EC Harris (UK) Limited
- Company type: Limited Liability Partnership
- Industry: Consultancy, Real Estate
- Founded: 1911
- Founder: Edward Charles Harris
- Headquarters: United Kingdom
- Number of locations: 43
- Area served: Global
- Parent: Arcadis NV
- Website: Homepage

= EC Harris =

UK-based construction consultancy and project management firm

EC Harris Built Asset Consultancy is a construction consultancy and project management firm whose headquarters are in the United Kingdom. It is a key part of Arcadis NV, following the companies' merger in October 2011.

== History ==
Founded in 1911 by Edward Charles Harris, EC Harris began as a multi industry consultancy business.

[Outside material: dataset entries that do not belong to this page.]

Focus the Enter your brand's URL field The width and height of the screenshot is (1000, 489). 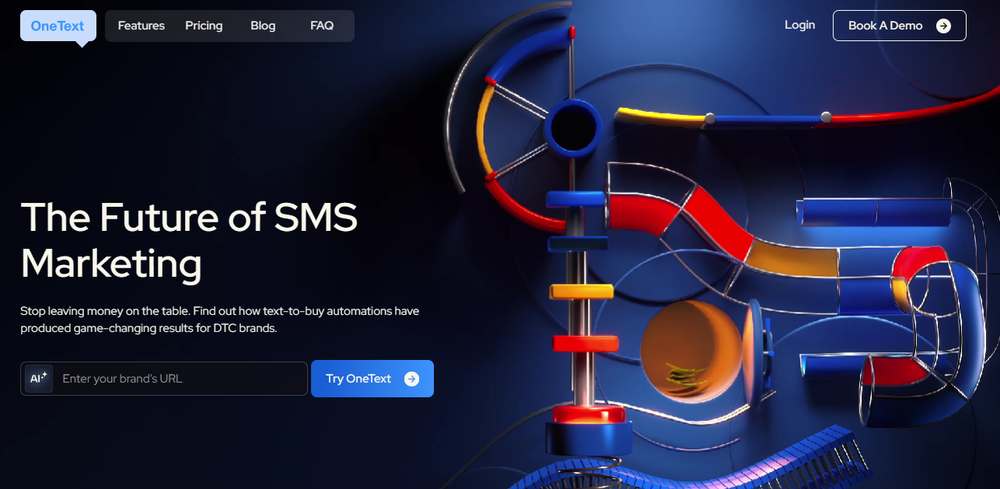pos(164,379)
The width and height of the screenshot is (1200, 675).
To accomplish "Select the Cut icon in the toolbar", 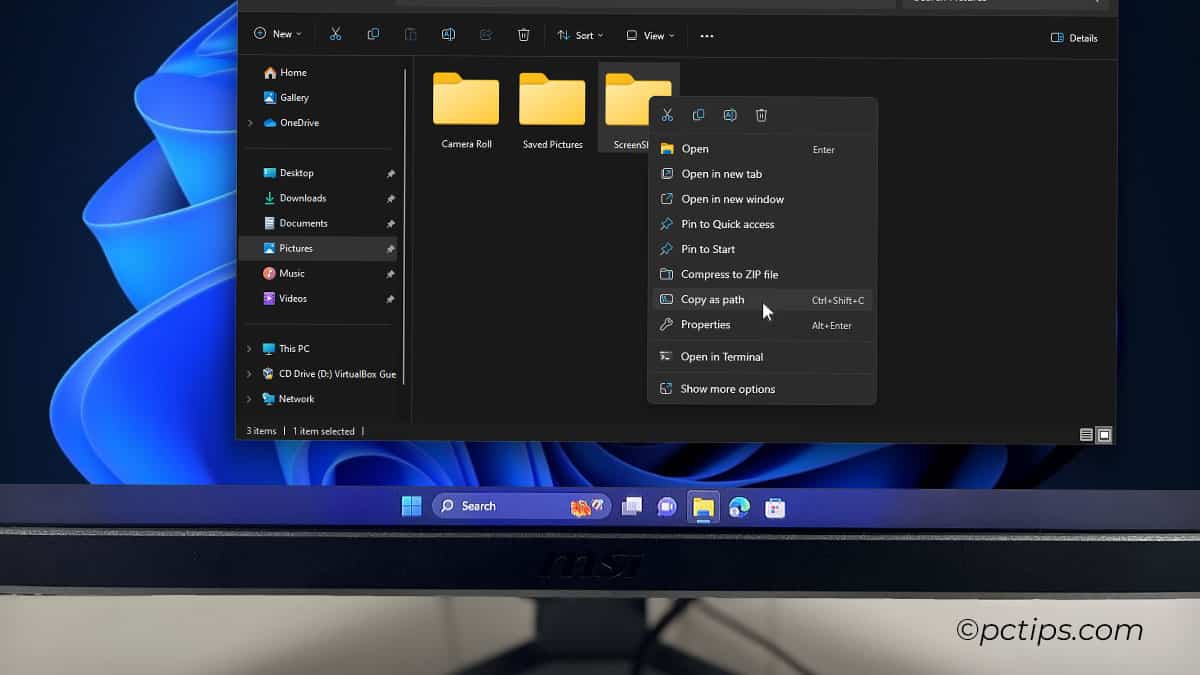I will point(336,35).
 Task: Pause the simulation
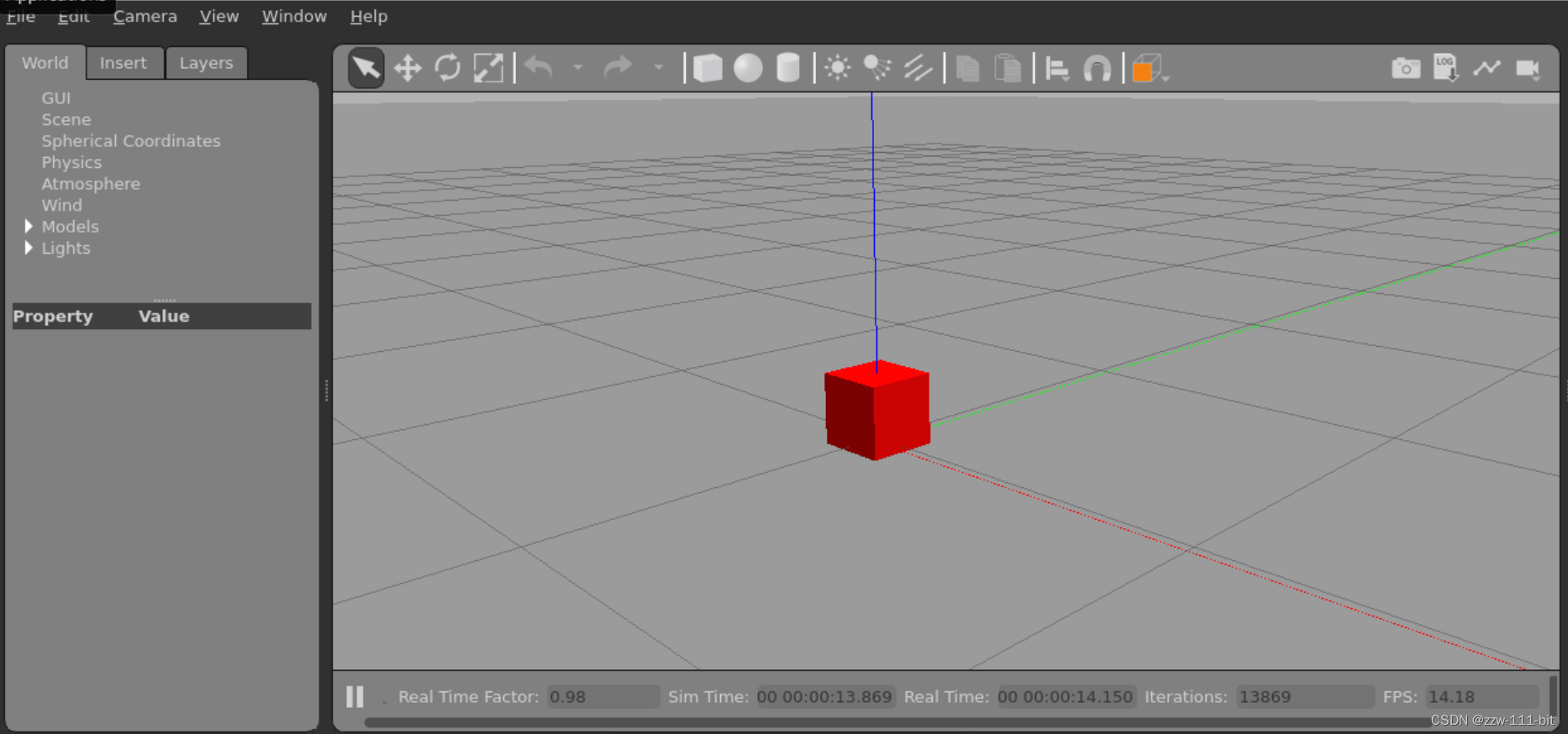(355, 696)
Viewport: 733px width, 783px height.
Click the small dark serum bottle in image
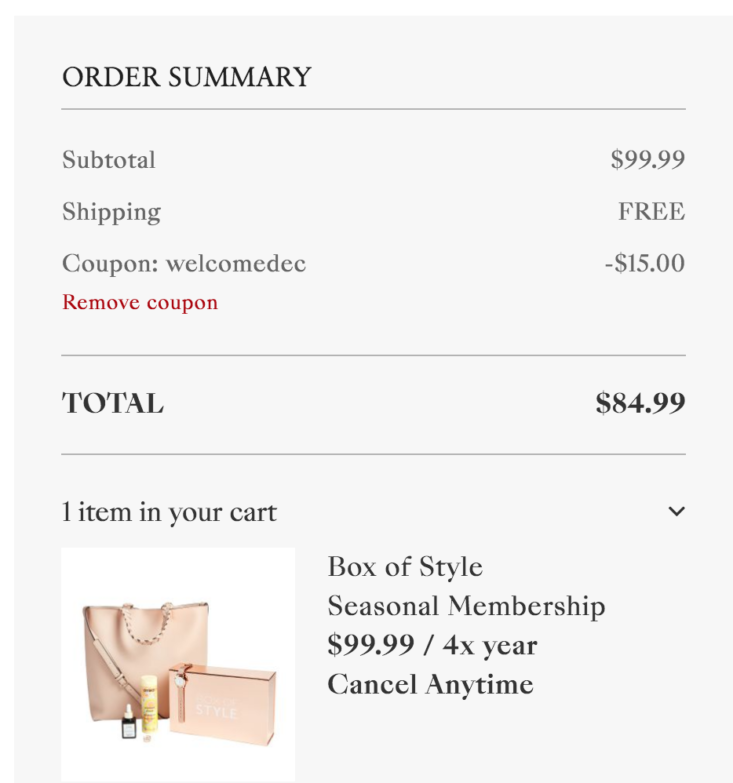(129, 723)
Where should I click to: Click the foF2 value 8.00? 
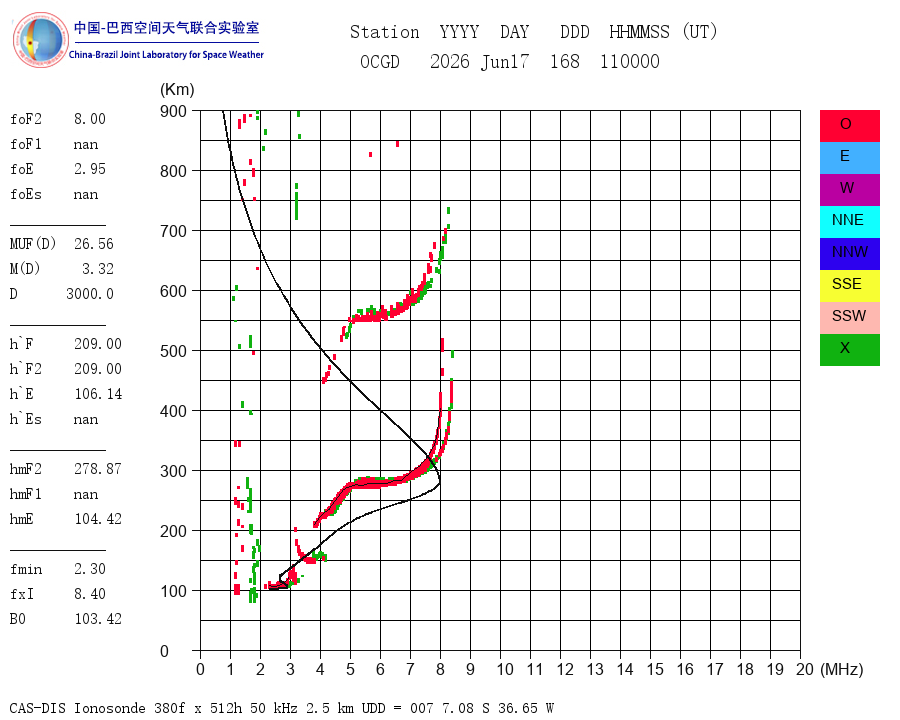pos(90,119)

By the 1950s, the business was largely property based, focusing on civil engineering and infrastructure development. It was in 1986 that the company started Europe's first facilities management consultancy services, and in 1996, the business began to offer full life cycle capital project and facilities consultancy.

In 2003, EC Harris became a limited liability partnership (LLP). EC Harris merged with Arcadis NV on 2 November 2011, after a vote of EC Harris' 183 partners on 31 October 2011. This grew the work force EC Harris had access to over 21,000 professionals as a subsidiary of Arcadis. The merger led to an 84% boost in Arcadis' revenues in August 2012.

== Regions ==
=== Europe ===
60% of the company's revenues come from the United Kingdom. In 2007, however, the company began the process of opening new offices in Russia, Latvia, Croatia, Romania, and Turkey, expanding on a presence in eastern Europe they established in the middle of the 1990s. In the United Kingdom, EC Harris issues reports on the efficiency of space development for both private and public industries.

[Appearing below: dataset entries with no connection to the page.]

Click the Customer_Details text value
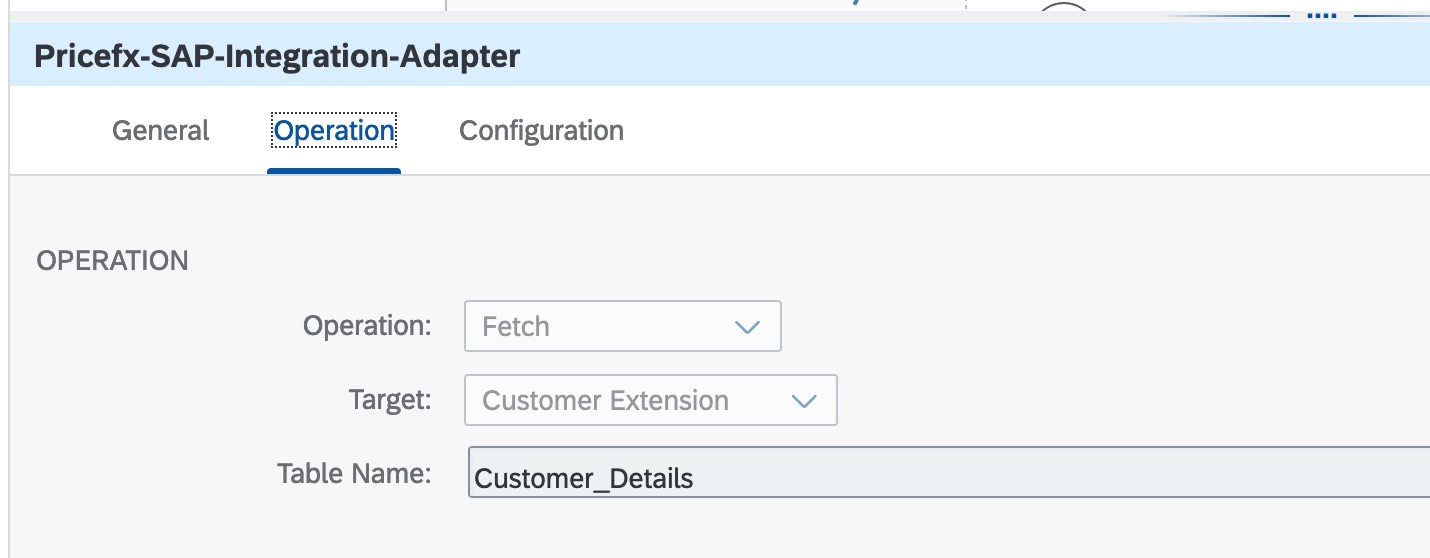[x=584, y=478]
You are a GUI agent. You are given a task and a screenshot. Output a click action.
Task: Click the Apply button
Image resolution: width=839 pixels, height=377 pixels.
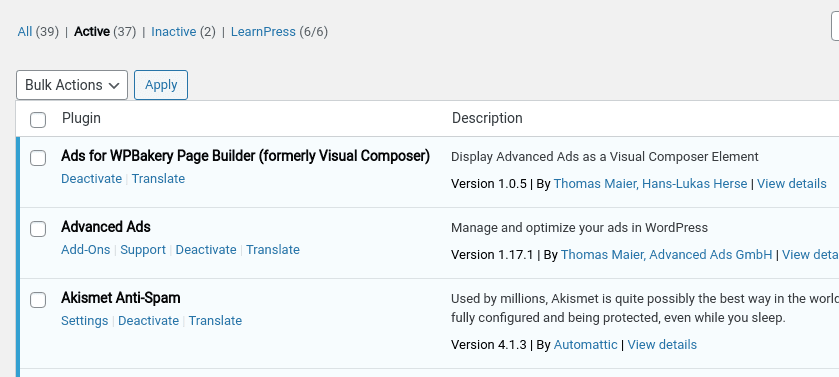point(161,85)
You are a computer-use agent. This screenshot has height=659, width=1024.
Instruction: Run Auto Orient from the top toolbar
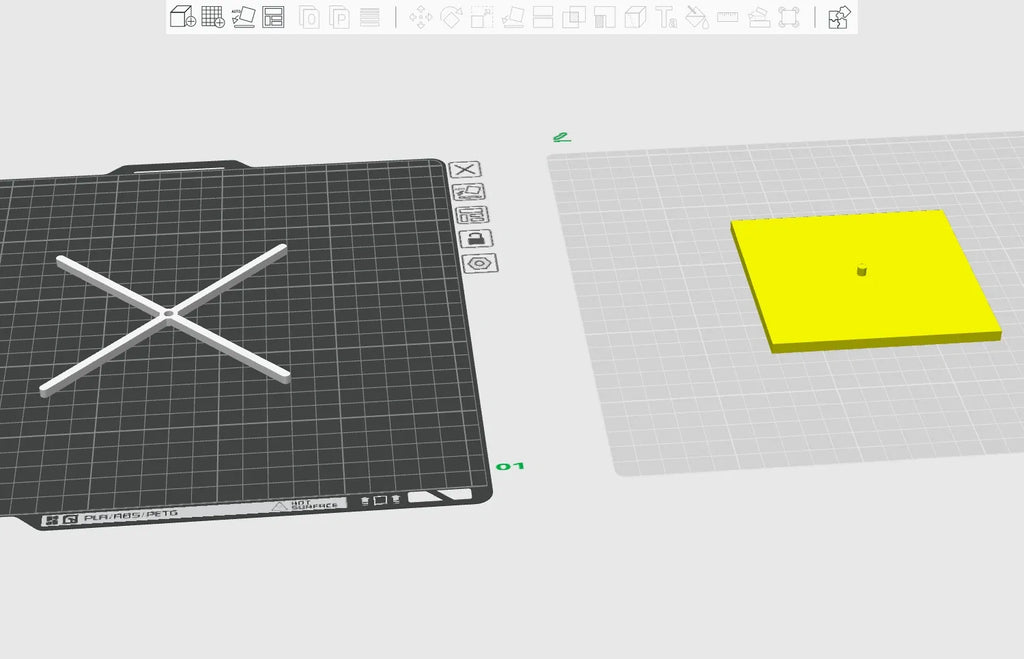click(x=244, y=16)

In February 2012, EC Harris warned that the Eurozone crisis would negatively impact the development of office space development in London throughout that decade. They were also a consultant for the 2012 Summer Olympics in London. The company employs the most chartered surveyors in the United Kingdom.

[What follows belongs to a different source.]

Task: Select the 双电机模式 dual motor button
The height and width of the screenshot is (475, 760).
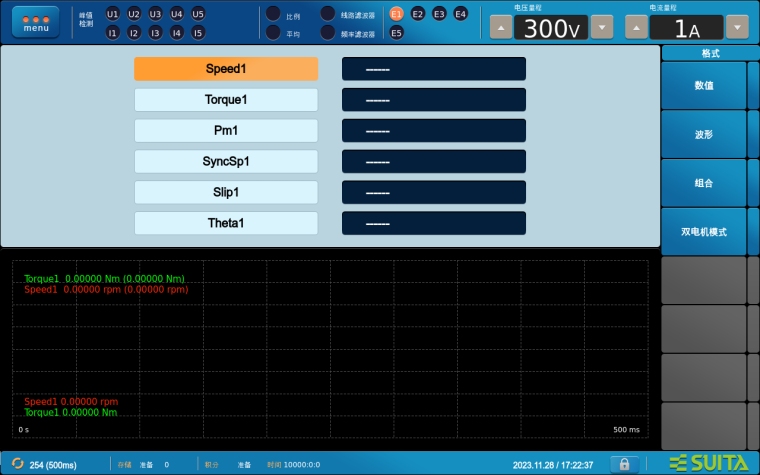Action: tap(703, 231)
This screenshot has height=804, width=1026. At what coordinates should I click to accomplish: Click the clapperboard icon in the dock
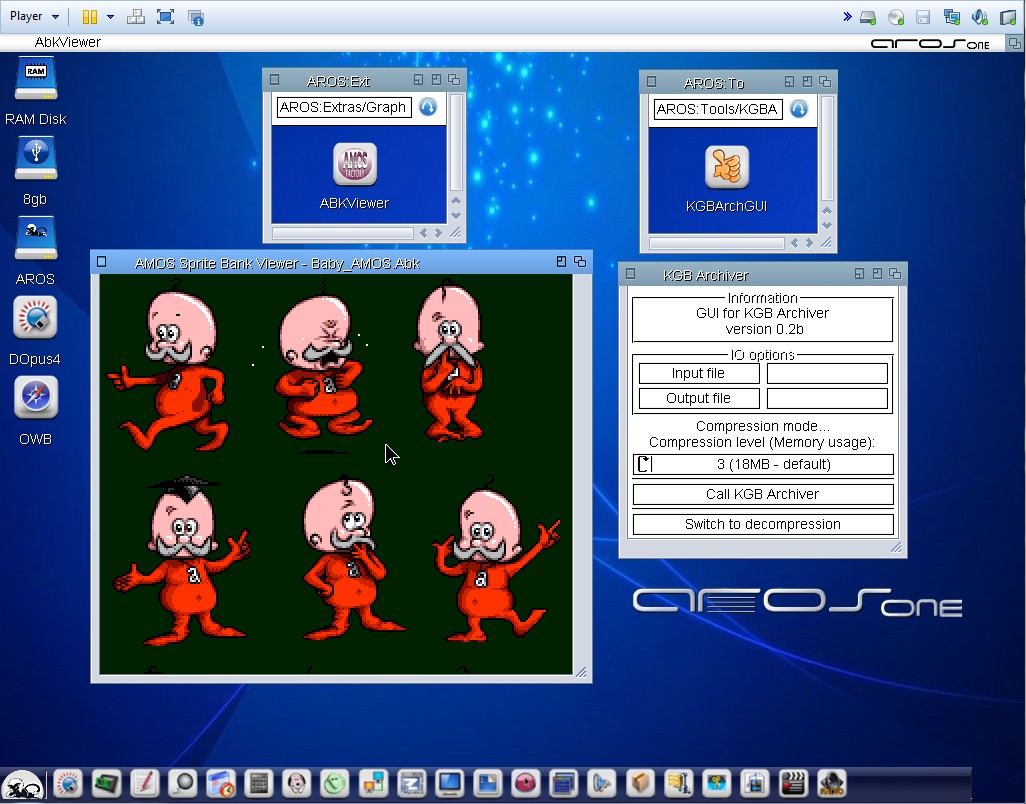(793, 783)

=== Middle East and Asia ===
EC Harris has developed large scale construction complexes in Qatar, Dubai, Egypt, and Saudi Arabia, establishing a presence in the Middle East in the year 2000 after a five decade long absence from the region. They currently have 250 employees between their Dubai and Abu Dhabi offices, as well as offices in Doha, Qatar and Dammam, Saudi Arabia. Projects in the region include the Al Wahda Sports Club's Grand Millennium Al Wahda Hotel, Abu Dhabi's largest hotel complex.

In June 2007, the firm was awarded the management contract for over £19 billion in construction contracts by the government of Dubai, and an £10 billion beach residential and commercial area construction contract by the government of Abu Dhabi. EC Harris issues investment reports on other regions of Asia as well for the wider Middle East, and nations including China.